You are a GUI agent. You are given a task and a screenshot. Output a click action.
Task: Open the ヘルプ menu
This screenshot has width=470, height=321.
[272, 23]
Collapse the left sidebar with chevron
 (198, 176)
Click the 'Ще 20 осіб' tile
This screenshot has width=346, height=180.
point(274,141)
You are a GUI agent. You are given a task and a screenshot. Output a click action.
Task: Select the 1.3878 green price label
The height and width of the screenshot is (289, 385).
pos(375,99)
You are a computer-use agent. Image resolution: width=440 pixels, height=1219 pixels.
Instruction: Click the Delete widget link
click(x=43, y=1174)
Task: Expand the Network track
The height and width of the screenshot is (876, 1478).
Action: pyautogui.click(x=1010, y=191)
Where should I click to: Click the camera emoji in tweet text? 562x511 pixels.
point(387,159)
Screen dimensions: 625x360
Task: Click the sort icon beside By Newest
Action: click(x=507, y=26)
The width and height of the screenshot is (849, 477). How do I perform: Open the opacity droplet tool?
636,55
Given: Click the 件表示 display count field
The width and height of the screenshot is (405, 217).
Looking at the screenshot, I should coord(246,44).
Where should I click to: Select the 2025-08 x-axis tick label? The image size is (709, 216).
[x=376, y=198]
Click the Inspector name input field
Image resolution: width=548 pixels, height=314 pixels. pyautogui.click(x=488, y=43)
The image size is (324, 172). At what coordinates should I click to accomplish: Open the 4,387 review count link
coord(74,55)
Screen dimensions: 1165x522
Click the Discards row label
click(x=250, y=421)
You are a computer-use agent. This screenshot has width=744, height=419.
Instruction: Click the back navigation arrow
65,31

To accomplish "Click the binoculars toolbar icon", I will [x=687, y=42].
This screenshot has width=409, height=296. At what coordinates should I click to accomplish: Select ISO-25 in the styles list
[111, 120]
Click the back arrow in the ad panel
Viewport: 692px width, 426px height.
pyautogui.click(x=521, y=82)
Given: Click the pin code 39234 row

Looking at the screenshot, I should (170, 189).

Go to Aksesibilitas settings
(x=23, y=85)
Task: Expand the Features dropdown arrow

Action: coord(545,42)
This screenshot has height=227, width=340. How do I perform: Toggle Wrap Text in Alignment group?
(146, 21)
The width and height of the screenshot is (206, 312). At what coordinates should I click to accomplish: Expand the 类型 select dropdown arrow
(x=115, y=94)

....................

Exercise aim –
Copy the material from the line containing "Given: Click the 件表示 display count field" through the line containing "Action: coord(545,42)", inclusive, renaming "Inspector" to "Supervisor" and leaving everything else unchanged.

The output –
Given: Click the 件表示 display count field
The width and height of the screenshot is (405, 217).
Looking at the screenshot, I should coord(246,44).
Where should I click to: Select the 2025-08 x-axis tick label? The image size is (709, 216).
[x=376, y=198]
Click the Supervisor name input field
Image resolution: width=548 pixels, height=314 pixels. pyautogui.click(x=488, y=43)
The image size is (324, 172). At what coordinates should I click to accomplish: Open the 4,387 review count link
coord(74,55)
Screen dimensions: 1165x522
Click the Discards row label
click(x=250, y=421)
You are a computer-use agent. This screenshot has width=744, height=419.
Instruction: Click the back navigation arrow
65,31

To accomplish "Click the binoculars toolbar icon", I will [x=687, y=42].
This screenshot has width=409, height=296. At what coordinates should I click to accomplish: Select ISO-25 in the styles list
[111, 120]
Click the back arrow in the ad panel
Viewport: 692px width, 426px height.
pyautogui.click(x=521, y=82)
Given: Click the pin code 39234 row

Looking at the screenshot, I should (170, 189).

Go to Aksesibilitas settings
(x=23, y=85)
Task: Expand the Features dropdown arrow

Action: coord(545,42)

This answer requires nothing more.